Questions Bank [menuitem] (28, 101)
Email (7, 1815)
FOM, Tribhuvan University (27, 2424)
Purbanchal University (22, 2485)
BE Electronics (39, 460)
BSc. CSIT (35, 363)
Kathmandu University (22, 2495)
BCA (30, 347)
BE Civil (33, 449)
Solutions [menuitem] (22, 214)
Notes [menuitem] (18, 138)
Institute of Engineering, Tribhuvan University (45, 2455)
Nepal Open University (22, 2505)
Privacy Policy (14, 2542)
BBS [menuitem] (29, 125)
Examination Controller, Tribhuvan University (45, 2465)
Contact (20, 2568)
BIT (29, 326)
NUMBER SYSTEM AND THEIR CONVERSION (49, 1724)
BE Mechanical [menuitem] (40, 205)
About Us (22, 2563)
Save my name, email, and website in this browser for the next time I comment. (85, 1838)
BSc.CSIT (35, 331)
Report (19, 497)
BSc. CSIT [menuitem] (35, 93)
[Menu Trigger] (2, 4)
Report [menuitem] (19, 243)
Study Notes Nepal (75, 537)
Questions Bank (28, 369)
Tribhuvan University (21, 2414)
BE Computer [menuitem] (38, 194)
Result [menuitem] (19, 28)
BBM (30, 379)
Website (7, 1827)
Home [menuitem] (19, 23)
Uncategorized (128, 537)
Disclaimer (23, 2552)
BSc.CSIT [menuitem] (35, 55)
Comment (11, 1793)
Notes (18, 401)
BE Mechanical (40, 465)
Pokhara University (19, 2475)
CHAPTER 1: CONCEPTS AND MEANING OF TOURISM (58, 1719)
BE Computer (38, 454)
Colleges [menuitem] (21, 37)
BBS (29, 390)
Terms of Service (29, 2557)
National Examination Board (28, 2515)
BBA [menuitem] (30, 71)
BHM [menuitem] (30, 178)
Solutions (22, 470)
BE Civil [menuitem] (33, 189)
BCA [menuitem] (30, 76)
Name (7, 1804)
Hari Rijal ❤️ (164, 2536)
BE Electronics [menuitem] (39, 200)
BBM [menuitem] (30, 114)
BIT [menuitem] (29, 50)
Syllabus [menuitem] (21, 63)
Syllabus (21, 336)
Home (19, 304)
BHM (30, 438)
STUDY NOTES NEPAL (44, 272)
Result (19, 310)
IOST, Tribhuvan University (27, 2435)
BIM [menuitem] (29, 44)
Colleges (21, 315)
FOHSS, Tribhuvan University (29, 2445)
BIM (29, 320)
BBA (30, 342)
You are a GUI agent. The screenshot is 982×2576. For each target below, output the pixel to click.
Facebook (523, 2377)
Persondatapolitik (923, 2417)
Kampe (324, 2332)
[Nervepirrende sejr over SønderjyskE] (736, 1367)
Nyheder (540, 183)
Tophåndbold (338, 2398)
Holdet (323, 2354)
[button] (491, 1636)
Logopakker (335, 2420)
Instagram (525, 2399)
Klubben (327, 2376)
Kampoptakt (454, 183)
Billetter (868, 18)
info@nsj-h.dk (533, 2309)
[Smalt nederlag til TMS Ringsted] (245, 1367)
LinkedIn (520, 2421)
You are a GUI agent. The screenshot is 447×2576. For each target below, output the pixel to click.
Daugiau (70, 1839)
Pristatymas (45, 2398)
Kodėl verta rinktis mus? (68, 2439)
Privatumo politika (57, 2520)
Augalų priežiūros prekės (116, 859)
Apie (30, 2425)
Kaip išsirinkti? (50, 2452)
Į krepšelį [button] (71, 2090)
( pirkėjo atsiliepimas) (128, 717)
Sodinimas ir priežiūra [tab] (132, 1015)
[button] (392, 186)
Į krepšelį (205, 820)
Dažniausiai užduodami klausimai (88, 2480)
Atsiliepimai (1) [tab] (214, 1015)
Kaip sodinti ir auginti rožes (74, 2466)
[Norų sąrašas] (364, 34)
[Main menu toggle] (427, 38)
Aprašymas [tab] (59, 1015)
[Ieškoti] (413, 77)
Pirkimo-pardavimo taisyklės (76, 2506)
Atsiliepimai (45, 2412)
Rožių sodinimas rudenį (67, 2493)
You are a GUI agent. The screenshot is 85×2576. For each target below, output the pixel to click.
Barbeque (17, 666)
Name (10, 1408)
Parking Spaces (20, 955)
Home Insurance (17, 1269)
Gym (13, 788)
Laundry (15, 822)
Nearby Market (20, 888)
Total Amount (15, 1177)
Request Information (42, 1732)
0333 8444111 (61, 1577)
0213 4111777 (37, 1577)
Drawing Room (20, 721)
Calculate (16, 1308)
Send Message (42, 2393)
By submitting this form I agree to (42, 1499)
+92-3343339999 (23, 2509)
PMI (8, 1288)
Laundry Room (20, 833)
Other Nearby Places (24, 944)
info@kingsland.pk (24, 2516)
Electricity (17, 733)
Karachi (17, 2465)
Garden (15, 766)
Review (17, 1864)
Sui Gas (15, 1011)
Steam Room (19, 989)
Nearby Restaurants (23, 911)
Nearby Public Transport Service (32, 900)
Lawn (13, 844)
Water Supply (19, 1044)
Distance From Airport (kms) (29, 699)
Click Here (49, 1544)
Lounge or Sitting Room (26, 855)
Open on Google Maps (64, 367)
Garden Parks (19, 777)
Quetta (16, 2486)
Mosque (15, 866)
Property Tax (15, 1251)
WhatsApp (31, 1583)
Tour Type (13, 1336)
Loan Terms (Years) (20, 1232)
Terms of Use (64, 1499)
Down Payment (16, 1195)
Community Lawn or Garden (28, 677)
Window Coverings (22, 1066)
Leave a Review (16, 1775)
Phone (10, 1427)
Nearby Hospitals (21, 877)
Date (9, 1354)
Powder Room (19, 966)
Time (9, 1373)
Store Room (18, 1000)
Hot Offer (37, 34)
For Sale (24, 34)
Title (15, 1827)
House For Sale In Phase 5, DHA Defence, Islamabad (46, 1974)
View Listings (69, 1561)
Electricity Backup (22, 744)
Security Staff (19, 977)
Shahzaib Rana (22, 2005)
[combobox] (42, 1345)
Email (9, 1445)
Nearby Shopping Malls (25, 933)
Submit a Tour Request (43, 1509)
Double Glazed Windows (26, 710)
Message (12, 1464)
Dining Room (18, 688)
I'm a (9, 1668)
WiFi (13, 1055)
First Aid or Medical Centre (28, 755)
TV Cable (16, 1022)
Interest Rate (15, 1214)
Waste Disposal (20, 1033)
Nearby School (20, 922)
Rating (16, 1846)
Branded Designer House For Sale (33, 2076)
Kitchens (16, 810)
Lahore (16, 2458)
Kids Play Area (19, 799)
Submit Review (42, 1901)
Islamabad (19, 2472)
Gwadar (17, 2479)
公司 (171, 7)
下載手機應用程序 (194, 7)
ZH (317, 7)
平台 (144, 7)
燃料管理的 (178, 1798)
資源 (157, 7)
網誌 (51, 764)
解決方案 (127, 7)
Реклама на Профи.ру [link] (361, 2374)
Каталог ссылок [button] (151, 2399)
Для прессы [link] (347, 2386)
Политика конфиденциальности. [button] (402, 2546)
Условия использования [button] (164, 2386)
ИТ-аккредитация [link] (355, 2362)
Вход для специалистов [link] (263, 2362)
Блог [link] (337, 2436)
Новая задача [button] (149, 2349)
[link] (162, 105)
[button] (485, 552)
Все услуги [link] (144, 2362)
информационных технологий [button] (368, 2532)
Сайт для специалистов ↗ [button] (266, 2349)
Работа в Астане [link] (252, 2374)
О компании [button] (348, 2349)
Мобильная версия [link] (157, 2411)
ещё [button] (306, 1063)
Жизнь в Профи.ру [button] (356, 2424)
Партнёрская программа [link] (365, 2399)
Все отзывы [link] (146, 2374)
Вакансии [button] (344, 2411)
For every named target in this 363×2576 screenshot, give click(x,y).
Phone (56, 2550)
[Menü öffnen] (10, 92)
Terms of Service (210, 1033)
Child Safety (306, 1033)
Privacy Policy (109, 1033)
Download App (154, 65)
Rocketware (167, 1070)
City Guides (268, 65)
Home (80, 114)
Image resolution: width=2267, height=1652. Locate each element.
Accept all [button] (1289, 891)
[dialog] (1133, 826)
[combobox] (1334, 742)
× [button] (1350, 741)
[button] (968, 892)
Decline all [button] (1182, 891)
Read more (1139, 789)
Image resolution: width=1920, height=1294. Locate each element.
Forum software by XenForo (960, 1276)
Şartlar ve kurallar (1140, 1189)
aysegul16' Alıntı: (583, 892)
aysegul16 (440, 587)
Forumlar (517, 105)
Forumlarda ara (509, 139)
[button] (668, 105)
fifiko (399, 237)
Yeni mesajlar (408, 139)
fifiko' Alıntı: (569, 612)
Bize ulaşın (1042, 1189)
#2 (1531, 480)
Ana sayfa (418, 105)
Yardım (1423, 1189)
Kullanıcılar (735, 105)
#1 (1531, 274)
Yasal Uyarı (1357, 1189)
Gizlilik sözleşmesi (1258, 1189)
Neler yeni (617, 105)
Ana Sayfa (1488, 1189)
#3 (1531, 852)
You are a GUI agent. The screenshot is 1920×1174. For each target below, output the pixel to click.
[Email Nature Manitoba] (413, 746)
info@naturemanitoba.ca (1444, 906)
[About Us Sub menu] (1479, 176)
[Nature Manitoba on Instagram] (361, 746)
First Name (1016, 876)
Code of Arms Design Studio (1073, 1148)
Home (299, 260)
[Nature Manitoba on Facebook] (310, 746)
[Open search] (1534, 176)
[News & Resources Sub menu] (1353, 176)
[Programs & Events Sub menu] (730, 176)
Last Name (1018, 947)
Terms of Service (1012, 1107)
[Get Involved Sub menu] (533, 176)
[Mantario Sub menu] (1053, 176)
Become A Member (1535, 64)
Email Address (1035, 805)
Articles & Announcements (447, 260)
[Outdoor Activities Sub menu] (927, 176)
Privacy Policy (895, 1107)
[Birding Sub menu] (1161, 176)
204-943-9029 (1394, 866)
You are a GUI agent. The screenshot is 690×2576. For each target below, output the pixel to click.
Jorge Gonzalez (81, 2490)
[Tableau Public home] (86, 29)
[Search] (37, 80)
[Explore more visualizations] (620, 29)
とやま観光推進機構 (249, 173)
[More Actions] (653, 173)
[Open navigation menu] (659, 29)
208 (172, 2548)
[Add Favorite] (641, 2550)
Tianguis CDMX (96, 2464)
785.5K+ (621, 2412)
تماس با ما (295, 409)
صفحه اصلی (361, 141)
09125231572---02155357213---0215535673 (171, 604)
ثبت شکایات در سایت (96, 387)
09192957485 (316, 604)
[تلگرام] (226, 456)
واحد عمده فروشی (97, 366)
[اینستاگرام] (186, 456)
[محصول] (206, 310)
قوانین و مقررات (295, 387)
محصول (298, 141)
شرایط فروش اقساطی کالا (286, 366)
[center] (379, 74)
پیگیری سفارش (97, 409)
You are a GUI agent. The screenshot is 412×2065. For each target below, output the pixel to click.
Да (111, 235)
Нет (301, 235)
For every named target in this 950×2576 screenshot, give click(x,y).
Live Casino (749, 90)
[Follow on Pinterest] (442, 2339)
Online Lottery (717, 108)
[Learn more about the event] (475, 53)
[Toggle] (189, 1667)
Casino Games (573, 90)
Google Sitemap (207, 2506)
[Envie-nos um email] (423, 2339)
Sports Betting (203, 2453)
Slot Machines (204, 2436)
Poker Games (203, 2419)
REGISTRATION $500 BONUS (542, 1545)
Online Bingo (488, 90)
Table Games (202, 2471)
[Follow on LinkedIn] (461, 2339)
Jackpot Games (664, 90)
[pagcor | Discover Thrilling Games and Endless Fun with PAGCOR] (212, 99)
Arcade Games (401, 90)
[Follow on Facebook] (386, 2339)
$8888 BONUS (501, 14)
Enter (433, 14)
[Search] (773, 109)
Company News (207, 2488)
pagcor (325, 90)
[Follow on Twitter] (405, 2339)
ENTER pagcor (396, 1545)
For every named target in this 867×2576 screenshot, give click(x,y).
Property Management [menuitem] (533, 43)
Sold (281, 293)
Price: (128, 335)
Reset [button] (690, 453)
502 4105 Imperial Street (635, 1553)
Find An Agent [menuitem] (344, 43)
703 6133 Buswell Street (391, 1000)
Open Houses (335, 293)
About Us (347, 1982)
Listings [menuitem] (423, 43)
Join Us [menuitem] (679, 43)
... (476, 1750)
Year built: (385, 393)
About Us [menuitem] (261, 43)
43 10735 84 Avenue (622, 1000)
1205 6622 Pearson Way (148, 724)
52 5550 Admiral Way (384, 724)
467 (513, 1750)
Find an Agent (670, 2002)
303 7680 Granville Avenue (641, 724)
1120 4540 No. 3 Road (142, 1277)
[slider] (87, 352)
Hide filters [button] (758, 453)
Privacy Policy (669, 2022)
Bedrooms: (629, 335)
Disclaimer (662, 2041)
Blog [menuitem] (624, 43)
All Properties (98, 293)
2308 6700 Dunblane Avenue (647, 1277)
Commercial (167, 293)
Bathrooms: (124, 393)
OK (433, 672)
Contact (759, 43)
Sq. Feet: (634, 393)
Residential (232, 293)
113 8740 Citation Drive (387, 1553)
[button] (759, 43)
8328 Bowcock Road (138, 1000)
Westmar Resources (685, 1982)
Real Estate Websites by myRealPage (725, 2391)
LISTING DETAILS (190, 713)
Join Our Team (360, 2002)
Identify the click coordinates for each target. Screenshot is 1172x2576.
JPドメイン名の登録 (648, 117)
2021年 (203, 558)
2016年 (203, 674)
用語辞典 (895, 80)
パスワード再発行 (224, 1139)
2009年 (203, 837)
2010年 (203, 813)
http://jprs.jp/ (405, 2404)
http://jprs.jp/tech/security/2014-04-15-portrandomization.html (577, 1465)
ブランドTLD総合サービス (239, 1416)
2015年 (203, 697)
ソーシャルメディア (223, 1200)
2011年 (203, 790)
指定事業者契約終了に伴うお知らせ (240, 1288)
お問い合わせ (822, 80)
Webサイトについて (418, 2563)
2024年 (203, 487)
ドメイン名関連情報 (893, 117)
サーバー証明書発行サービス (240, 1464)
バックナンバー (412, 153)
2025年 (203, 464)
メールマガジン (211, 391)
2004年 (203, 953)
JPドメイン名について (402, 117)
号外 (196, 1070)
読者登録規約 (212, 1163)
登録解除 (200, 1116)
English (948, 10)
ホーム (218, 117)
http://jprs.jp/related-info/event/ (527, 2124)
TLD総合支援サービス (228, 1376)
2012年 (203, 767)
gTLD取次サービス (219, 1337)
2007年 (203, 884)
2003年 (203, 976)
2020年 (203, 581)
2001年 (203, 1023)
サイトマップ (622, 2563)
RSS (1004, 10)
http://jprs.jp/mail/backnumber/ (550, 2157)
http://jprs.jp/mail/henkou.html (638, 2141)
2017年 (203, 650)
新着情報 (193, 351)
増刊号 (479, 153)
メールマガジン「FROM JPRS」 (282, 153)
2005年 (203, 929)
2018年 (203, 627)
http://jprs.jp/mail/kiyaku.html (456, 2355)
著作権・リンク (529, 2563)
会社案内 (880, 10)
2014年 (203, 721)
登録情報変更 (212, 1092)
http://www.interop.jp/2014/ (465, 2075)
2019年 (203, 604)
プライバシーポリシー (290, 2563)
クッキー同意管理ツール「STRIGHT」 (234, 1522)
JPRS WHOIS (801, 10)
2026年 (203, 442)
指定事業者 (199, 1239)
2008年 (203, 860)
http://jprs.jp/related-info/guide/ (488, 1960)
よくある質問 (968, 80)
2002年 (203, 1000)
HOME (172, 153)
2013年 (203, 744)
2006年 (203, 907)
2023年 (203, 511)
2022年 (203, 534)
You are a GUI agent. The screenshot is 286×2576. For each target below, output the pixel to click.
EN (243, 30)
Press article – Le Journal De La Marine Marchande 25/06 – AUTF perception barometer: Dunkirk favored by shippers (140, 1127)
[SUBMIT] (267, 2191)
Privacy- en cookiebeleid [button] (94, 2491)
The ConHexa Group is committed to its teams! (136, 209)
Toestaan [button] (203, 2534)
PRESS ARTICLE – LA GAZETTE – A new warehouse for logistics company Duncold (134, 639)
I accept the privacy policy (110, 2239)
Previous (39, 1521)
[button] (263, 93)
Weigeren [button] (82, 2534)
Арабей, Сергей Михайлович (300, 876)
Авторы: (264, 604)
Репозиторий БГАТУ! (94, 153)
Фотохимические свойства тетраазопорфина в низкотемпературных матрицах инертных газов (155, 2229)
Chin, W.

::::

EXERCISE AIM
What lines of the listing contain the word "target"? Copy them all.

REPLY
You are a GUI agent. The screenshot is 982×2576. For each target below, output the pixel to click.
You are a GUI agent. The screenshot is 447×2576. For each target below, output the pixel to click.
You are a GUI agent. The screenshot is 85×2576. For each target below, output the pixel to click.
For every named target in this 363×2576 screenshot, give click(x,y).
You are a GUI agent. The screenshot is 1920×1174. For each target below, output the pixel to click.
You are a GUI agent. The screenshot is 690×2576. For each target below, output the pixel to click.
You are a GUI agent. The screenshot is 412×2065. For each target below, output the pixel to click.
For every named target in this 950×2576 screenshot, give click(x,y).
For every named target in this 867×2576 screenshot, give click(x,y).
Identify the click coordinates for each target. Screenshot is 1172x2576.
You are a GUI agent. The screenshot is 286×2576. For each target below, output the pixel to click.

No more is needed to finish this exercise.